The economic boom in America after World War II beget a particular type of business drama that was hardwired to the nation's need to repurpose itself for the Cold War and the Space Race. A clutch of big studio films produced in the mid-Fifties sought to take audiences behind the normally closed doors of American enterprise. MGM's The Power and the Prize (1956) often takes a back seat to other entries in the business subgenre, behind United Artists' Patterns (1956) and MGM's earlier Executive Suite (1954). Nonetheless, in a review published on September 12, 1956, Variety averred that The Power and the Prize possessed "a great many truths - possibly too many for a single picture."

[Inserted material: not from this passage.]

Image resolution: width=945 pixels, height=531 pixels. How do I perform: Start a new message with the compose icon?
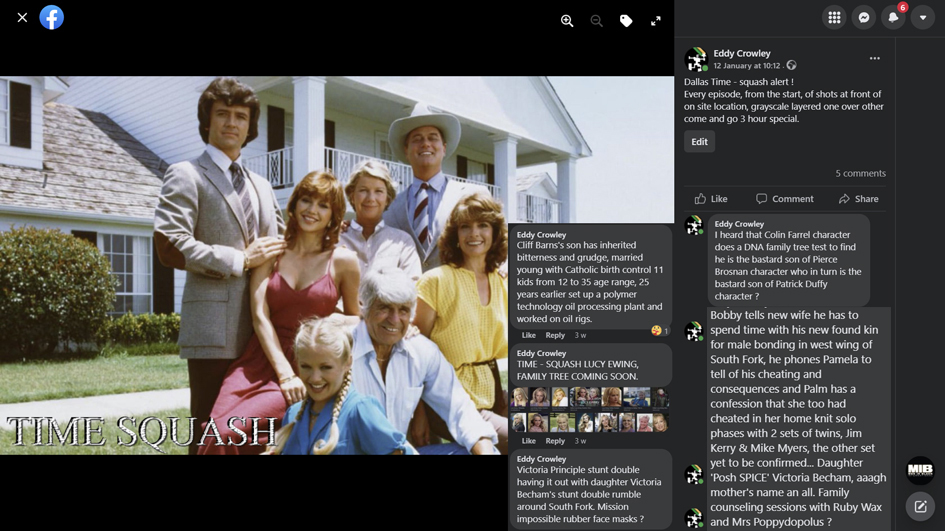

It's easy to see why The Power and the Prize might be overlooked when stacked up against the star-studded (William Holden, Barbara Stanwyck, Fredric March) Executive Suite (which spawned a short-lived TV series in 1976) and the Rod Serling-scripted Patterns (which Serling had adapted first for The Kraft Television Theatre the previous year). Nevertheless, when viewed and considered on its own terms, the film is a satisfyingly pointed exposé of corporate greed, even given the then-fashionably soap operatic bent of its romantic subplot. With his patent leather hair and trademark stoicism, star Robert Taylor (who had just come from an atypically villainous turn in Richard Brooks' The Last Hunt, 1956) seems at forty-four a bit long in the tooth to play the brash young protégé of Amalgamated World Metals head honcho Burl Ives (who was only two years Taylor's senior). While William Holden or Paul Newman might have been age-appropriate choices, Taylor acquits himself rather well in the part, bringing surprising nuance, charm and delicacy to the role of a corporate raider whose love affair with "a stateless, placeless, nameless refugee out of Central Europe" comes close to sparking an international incident when the woman in question is tagged as a possible Communist (and a prostitute to boot).

Based on the 1954 novel by Howard Swigett, The Power and the Prize places particular emphasis on the co-opting of individuality, of private lives and private rights, by "this society of power," which it likens angrily to both the death industry of the Nazi concentration camps and the Communist lockstep of the Iron Curtain. "There is no private life, not here," one character laments late in the film. "Not for a man that matters. No love, no inward rightness. There is only Public Relations."

The Power and the Prize marked MGM's first black and white feature shot in CinemaScope. (Director Henry Koster had previously directed The Robe [1953], the first film to be released in that widescreen process.) The experiment turned out to be something of a bust for Metro, with critics lamenting that the expanse of the 2.35:1 aspect ratio robbed intimate scenes of texture and warmth. The production is also noticeably setbound, with New York City reduced to a matte painting seen through Burl Ives' penthouse office window, Long Island shemped unconvincingly by the craggy Malibu coastline, and London represented by the same old backlot "New York Street," albeit hosed down to give it a sense of English damp. Nevertheless, Koster's ensemble cast makes up for the deficit with a core of strong performances, by turns amusing and passionate. Leading lady Elisabeth Mueller had been a find of Henry Koster (formerly Hermann Kosterlitz), who had seen the Swiss stage actress in a magazine photograph and invited her to Hollywood with the blessing of MGM (still on the lookout for the next Greta Garbo fifteen years after Garbo's retirement from films). Mueller received mixed reviews from the critics and returned to Europe postproduction, where she appeared opposite Robert Mitchum and Stanley Baker in Robert Aldrich's The Angry Hills (1959) before largely withdrawing from films.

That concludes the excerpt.